ВЫБРАННЫЙ ОТРЫВОК -
Но бесспорно другое: слушатель с радостью идет по знакомому пути, отдаваясь во власть инерции, коль скоро этот путь и процесс накопления инерции — итог художественной мысли, способствующий возникновению эффекта катарсиса[102]. И хотя Д. П. Ильин пишет об ожидании (т.е. о сформированной инерции) в поэтической лирике, его слова точно обрисовывают специфику этого процесса и в музыкальной речи: «Ожидание... — тонкая ювелирная работа сознания, высшая интеллектуально-чувственная сосредоточенность, граничащая с гипнозом. Чем же оно достигается? Звуковой и семантической пластикой, ясностью, простотой и завершенностью мысли, предельной волевой концентрацией звукоряда, создающей внушаемость. При этом ни единый знак, ни одна смысловая или звучащая молекула не должны фиксировать на себе внимание. Напротив, каждая единица должна быть “заряжена” на слияние с другой, на растворимость самой себя в созидаемом образе»[103]. Можно добавить еще много слов к этому замечательному описанию процесса формирования инерции-ожидания, но невозможно создать его алгоритм. В каждом конкретном художественном произведении эта проблема решена своим индивидуальным, неповторимым способом. Можно проанализировать, каким способом, например, добивается Чайковский истаивания звучания перед началом разработки в I части Шестой симфонии (пример 2), но невозможно понять, почему мы каждый раз поддаемся этой инерции, почему мы каждый раз как бы «забываем», что нас ждет далее!

ЗАДАНИЕ -
Ответьте по отрывку об инерции-ожидании выше:
(a) О каком роде поэзии пишет Д. П. Ильин, рассуждая об ожидании?
(b) Какой приём Чайковского и в каком произведении приводится в пример?
(c) Чего, по словам автора, невозможно создать для процесса формирования инерции-ожидания?

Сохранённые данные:
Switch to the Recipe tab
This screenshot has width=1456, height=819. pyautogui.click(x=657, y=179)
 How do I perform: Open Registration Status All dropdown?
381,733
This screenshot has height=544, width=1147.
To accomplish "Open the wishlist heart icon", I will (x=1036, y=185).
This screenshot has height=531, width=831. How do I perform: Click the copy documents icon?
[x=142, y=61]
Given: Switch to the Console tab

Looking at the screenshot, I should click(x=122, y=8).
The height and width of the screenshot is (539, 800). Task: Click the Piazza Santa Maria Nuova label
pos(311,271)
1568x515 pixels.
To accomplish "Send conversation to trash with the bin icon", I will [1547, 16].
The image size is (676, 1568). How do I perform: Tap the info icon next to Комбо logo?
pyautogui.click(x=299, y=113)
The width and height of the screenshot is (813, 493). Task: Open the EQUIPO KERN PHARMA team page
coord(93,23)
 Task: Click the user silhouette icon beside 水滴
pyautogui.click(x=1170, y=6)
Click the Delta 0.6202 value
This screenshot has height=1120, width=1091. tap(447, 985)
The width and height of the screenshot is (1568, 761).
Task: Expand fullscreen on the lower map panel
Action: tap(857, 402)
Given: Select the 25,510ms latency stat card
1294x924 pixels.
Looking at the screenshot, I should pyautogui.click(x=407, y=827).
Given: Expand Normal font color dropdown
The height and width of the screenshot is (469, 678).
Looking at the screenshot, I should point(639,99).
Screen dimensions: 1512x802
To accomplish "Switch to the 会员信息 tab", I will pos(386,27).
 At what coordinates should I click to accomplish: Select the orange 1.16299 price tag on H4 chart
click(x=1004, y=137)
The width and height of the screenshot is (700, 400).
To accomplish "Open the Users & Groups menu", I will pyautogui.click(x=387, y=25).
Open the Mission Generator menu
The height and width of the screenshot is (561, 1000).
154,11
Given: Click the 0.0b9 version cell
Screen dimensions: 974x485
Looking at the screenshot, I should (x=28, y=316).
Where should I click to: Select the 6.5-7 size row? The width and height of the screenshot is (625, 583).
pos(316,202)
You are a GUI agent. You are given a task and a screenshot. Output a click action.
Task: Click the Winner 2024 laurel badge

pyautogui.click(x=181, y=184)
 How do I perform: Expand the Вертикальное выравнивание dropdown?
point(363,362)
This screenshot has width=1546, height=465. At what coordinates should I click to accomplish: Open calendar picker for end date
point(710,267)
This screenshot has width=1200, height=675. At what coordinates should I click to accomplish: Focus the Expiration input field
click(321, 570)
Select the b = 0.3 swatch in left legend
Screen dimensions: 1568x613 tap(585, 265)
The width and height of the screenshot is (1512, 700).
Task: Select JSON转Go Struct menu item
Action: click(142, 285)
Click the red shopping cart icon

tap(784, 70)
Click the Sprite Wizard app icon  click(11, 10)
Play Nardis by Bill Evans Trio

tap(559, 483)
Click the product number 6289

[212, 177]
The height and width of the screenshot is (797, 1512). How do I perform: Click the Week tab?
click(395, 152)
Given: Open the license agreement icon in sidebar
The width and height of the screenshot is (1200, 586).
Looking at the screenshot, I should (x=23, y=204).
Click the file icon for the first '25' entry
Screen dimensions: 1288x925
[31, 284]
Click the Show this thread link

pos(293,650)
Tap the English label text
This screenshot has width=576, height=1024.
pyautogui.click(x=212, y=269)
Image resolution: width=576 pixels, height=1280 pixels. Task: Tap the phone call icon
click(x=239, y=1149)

ОТВЕТ НА ЗАДАНИЕ -
(a) О поэтической лирике.
(b) Истаивание звучания перед началом разработки в I части Шестой симфонии.
(c) Его алгоритм.